WHAT IS EXPECTED:
Give again, word for word, each line below starting at the one that contains "Task: Select the Advanced plan heading" and ending at the one that contains "Task: Open the 더보기 three-dots icon".

LISTED ENTRIES:

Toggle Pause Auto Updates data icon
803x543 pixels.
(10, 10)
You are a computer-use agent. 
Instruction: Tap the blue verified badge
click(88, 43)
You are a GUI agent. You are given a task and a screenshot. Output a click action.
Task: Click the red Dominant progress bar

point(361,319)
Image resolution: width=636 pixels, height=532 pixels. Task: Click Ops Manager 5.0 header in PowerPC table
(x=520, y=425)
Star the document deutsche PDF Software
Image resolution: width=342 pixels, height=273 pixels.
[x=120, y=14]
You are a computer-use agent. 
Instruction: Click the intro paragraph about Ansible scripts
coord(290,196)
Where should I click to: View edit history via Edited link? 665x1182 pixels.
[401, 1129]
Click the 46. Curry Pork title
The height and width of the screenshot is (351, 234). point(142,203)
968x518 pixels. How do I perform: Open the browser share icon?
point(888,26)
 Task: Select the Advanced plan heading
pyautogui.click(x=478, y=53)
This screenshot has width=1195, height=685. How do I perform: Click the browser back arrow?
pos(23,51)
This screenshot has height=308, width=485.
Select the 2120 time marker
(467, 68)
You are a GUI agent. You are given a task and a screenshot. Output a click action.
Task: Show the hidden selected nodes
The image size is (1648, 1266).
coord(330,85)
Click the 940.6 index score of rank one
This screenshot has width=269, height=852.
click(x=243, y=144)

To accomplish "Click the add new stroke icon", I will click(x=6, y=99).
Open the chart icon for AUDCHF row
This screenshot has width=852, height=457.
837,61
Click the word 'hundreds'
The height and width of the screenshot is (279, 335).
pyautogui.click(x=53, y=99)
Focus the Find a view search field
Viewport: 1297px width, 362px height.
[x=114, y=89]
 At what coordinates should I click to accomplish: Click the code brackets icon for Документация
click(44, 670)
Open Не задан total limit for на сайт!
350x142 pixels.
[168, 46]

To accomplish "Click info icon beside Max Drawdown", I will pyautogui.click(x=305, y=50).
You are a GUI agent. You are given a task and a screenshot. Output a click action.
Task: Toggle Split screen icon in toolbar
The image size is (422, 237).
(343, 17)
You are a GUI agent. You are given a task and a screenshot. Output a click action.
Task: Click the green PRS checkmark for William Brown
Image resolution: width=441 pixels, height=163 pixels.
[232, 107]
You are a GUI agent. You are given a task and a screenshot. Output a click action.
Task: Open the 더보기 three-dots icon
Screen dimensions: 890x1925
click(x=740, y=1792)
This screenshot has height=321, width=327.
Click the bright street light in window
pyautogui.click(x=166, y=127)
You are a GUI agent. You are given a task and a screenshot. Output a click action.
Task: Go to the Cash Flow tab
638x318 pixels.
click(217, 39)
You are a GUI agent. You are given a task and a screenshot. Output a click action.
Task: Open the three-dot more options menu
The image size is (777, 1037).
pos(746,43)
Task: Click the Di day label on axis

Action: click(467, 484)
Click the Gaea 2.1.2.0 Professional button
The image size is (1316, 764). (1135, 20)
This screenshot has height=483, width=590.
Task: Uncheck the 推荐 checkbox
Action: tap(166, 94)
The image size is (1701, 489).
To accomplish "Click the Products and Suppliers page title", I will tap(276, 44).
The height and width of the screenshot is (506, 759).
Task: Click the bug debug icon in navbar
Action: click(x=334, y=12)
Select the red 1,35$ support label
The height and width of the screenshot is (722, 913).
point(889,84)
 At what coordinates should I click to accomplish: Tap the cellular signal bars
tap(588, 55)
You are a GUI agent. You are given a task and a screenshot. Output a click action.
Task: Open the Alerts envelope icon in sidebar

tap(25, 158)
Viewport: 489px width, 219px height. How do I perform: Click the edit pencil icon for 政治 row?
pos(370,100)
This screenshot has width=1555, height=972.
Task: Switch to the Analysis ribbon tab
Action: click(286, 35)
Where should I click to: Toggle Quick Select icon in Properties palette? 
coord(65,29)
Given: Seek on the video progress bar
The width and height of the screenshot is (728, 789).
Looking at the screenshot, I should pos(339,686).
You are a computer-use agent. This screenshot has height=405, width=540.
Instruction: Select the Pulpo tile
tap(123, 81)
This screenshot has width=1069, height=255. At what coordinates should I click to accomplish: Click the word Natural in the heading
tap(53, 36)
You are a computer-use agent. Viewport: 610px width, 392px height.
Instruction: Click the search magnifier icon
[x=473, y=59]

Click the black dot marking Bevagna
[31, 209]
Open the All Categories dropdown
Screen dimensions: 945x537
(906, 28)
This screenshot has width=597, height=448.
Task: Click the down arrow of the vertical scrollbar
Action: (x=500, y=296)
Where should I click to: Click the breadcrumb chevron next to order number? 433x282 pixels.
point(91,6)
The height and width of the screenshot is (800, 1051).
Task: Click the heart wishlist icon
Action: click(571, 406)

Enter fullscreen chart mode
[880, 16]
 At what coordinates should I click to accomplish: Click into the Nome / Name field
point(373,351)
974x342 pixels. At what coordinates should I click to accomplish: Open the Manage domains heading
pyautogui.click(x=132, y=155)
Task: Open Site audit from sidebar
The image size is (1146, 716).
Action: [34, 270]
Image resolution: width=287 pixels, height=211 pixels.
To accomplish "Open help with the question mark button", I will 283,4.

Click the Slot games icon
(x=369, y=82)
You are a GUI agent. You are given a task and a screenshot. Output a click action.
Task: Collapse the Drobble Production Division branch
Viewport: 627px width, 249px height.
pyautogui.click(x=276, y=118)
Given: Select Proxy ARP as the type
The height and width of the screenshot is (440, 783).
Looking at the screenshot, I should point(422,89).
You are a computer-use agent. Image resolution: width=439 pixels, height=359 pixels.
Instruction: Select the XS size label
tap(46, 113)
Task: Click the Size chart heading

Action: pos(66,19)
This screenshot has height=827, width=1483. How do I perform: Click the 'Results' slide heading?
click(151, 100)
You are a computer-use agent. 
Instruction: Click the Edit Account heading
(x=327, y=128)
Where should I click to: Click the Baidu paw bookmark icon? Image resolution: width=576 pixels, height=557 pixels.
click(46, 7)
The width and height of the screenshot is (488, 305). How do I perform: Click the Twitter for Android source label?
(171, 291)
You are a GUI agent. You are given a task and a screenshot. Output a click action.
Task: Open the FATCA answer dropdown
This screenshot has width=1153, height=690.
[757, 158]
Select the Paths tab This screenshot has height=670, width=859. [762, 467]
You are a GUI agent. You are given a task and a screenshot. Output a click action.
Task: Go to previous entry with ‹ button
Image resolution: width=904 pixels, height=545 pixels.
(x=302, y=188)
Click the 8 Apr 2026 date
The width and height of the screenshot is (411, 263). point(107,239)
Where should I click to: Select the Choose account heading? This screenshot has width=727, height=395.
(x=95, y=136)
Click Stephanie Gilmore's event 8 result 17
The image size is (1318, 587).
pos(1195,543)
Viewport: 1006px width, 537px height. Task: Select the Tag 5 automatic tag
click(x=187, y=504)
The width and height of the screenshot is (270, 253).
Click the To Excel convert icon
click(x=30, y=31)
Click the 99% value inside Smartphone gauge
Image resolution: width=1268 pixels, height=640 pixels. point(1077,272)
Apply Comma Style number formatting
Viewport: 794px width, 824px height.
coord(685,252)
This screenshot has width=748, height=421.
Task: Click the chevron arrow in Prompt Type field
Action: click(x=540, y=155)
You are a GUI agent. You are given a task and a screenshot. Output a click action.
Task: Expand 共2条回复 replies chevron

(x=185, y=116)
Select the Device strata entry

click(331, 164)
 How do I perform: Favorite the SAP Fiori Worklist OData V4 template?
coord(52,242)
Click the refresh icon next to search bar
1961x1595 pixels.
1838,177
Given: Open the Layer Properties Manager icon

YOUR SOLUTION:
 Task: Select the Advanced plan heading
pyautogui.click(x=478, y=53)
This screenshot has width=1195, height=685. How do I perform: Click the browser back arrow?
pos(23,51)
This screenshot has height=308, width=485.
Select the 2120 time marker
(467, 68)
You are a GUI agent. You are given a task and a screenshot. Output a click action.
Task: Show the hidden selected nodes
The image size is (1648, 1266).
coord(330,85)
Click the 940.6 index score of rank one
This screenshot has width=269, height=852.
click(x=243, y=144)

To accomplish "Click the add new stroke icon", I will click(x=6, y=99).
Open the chart icon for AUDCHF row
This screenshot has width=852, height=457.
837,61
Click the word 'hundreds'
The height and width of the screenshot is (279, 335).
pyautogui.click(x=53, y=99)
Focus the Find a view search field
Viewport: 1297px width, 362px height.
[x=114, y=89]
 At what coordinates should I click to accomplish: Click the code brackets icon for Документация
click(44, 670)
Open Не задан total limit for на сайт!
350x142 pixels.
[168, 46]

To accomplish "Click info icon beside Max Drawdown", I will pyautogui.click(x=305, y=50).
You are a GUI agent. You are given a task and a screenshot. Output a click action.
Task: Toggle Split screen icon in toolbar
The image size is (422, 237).
(343, 17)
You are a GUI agent. You are given a task and a screenshot. Output a click action.
Task: Click the green PRS checkmark for William Brown
Image resolution: width=441 pixels, height=163 pixels.
[232, 107]
You are a GUI agent. You are given a task and a screenshot. Output a click action.
Task: Open the 더보기 three-dots icon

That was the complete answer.